When Bandwidth swapped emails with D.C. indie rockers Spirit Plots in advance of the band’s show at Galaxy Hut tonight, the trio didn’t exactly get right to the point: its members went on tangents about lost cats and Michael Landon. But you couldn’t call the group’s debut EP roundabout. Released in August, Spectral Pitches boasts all of the slacker melodies of a Pavement album crammed into eight quick minutes.
How does Spirit Plots do it? The band has a simple process, writes guitarist Javier Diaz. “Our formula is Hook –> Chorus –> Bridge (repeat x2) –> End. Keep it under two minutes. Gold.”
The group has a similarly straightforward story it tells with personality. The group first formed as a nameless duo between singer/bassist “Irish Dave” Johnston and drummer Sammy Ponzar. The pair worked together in a number of acts—including local favorites America Hearts—and began to experiment with making music on their own, following what sounds like an unceremonious ouster from another group.
Johnston continued honing his skills as a songwriter, then played his home recordings for Ponzar and Club Scout member Diaz. They pronounced them indie-rock gems. (“Dave writes very short songs,” Ponzar writes. “Maybe it will keep the post-MTV millennials interested.”) Diaz took up guitar. Then it came time to decide on a moniker. “It’s a pretty bad name,” Johnston says of the final pick. “It was either that, or ‘Hot Dog and the Buttcrackers.'”

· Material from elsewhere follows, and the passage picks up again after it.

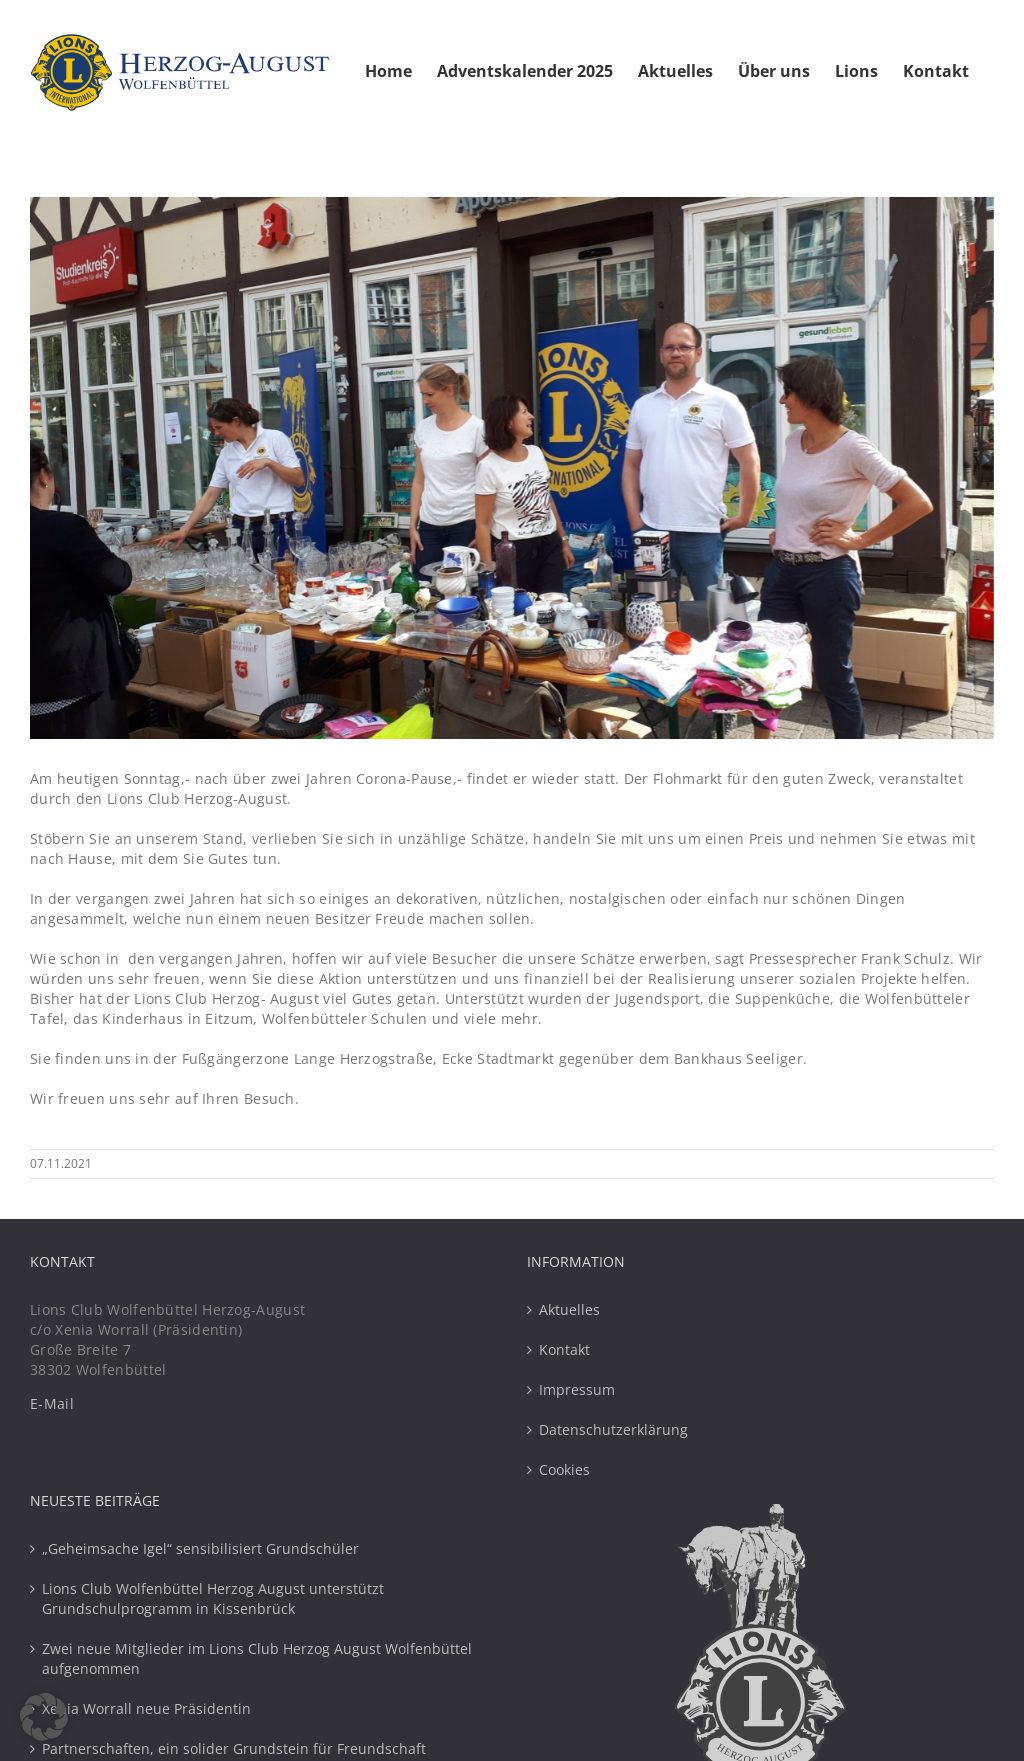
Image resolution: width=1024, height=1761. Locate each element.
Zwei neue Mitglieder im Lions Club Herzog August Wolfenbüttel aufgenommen (257, 1658)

EP closer “Set Out” demonstrates Spirit Plots’ simple formula at full strength: On the track—a near-epic at more than two minutes long—the band establishes a loose vamp and spends the rest of the song resisting it, while Johnston spouts a series of nonsensical rhymes from deep in the mix. The tune’s backstory is just as confounding.
“On the DVD commentary of the movie The Princess Bride, Wallace Shawn tells a story of how Andre the Giant told him on the set of the film that Samuel Beckett used to drive him to school in an ambulance because he wouldn’t fit on the school bus,” Johnston writes. “This song is about their adventures together.”
Like the EP’s cover art—a picture of Evel Knievel catching air—the EP comes across as a blink-and-you-missed-it moment, designed to be experienced first and figured out later. No breaks divide the songs. “It keeps momentum going,” Ponzar writes. Listeners can rest when it’s over.